---- Recorded information

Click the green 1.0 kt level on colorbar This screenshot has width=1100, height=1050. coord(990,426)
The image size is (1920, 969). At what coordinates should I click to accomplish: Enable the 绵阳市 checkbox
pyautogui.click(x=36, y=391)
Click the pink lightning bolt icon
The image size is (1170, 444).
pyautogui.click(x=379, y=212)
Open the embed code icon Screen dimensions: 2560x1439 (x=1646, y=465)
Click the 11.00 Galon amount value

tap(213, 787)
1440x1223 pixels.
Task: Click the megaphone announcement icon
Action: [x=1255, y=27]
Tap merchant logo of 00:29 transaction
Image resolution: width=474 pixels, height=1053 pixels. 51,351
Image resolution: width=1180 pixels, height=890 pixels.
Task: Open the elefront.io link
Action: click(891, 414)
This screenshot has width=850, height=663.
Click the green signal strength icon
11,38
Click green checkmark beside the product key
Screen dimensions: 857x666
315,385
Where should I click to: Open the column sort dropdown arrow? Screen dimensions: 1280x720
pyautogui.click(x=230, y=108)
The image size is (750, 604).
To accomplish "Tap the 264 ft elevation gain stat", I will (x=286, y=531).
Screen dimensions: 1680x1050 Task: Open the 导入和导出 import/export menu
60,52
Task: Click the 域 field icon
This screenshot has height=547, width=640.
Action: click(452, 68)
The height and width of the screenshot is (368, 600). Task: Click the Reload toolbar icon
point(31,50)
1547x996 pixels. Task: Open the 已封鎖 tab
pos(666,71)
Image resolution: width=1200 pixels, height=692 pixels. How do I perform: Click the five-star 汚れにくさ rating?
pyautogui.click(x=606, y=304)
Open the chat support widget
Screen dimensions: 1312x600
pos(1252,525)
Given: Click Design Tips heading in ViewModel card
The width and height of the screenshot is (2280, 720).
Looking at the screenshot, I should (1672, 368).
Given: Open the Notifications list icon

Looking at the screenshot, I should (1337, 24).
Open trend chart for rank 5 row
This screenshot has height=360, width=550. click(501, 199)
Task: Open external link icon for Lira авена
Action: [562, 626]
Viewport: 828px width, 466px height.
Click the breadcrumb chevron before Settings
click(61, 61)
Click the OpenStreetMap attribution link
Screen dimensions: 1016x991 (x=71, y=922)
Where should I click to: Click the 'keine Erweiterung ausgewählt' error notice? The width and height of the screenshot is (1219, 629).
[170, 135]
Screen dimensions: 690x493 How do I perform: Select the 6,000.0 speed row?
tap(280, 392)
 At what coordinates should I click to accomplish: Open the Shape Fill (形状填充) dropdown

--------

- _Goal of the exercise_:
Revise the records above by changing "Given" to "Instruction" wherever it occurs, keeping everything else the same.

- _Result of the exercise_:
Click the green 1.0 kt level on colorbar This screenshot has width=1100, height=1050. coord(990,426)
The image size is (1920, 969). At what coordinates should I click to accomplish: Enable the 绵阳市 checkbox
pyautogui.click(x=36, y=391)
Click the pink lightning bolt icon
The image size is (1170, 444).
pyautogui.click(x=379, y=212)
Open the embed code icon Screen dimensions: 2560x1439 (x=1646, y=465)
Click the 11.00 Galon amount value

tap(213, 787)
1440x1223 pixels.
Task: Click the megaphone announcement icon
Action: [x=1255, y=27]
Tap merchant logo of 00:29 transaction
Image resolution: width=474 pixels, height=1053 pixels. 51,351
Image resolution: width=1180 pixels, height=890 pixels.
Task: Open the elefront.io link
Action: click(891, 414)
This screenshot has width=850, height=663.
Click the green signal strength icon
11,38
Click green checkmark beside the product key
Screen dimensions: 857x666
315,385
Where should I click to: Open the column sort dropdown arrow? Screen dimensions: 1280x720
pyautogui.click(x=230, y=108)
The image size is (750, 604).
To accomplish "Tap the 264 ft elevation gain stat", I will (x=286, y=531).
Screen dimensions: 1680x1050 Task: Open the 导入和导出 import/export menu
60,52
Task: Click the 域 field icon
This screenshot has height=547, width=640.
Action: click(452, 68)
The height and width of the screenshot is (368, 600). Task: Click the Reload toolbar icon
point(31,50)
1547x996 pixels. Task: Open the 已封鎖 tab
pos(666,71)
Image resolution: width=1200 pixels, height=692 pixels. How do I perform: Click the five-star 汚れにくさ rating?
pyautogui.click(x=606, y=304)
Open the chat support widget
Screen dimensions: 1312x600
pos(1252,525)
Instruction: Click Design Tips heading in ViewModel card
The width and height of the screenshot is (2280, 720).
Looking at the screenshot, I should (1672, 368).
Instruction: Open the Notifications list icon

Looking at the screenshot, I should (1337, 24).
Open trend chart for rank 5 row
This screenshot has height=360, width=550. click(501, 199)
Task: Open external link icon for Lira авена
Action: [562, 626]
Viewport: 828px width, 466px height.
Click the breadcrumb chevron before Settings
click(61, 61)
Click the OpenStreetMap attribution link
Screen dimensions: 1016x991 (x=71, y=922)
Where should I click to: Click the 'keine Erweiterung ausgewählt' error notice? The width and height of the screenshot is (1219, 629).
[170, 135]
Screen dimensions: 690x493 How do I perform: Select the 6,000.0 speed row?
tap(280, 392)
 At what coordinates should I click to accomplish: Open the Shape Fill (形状填充) dropdown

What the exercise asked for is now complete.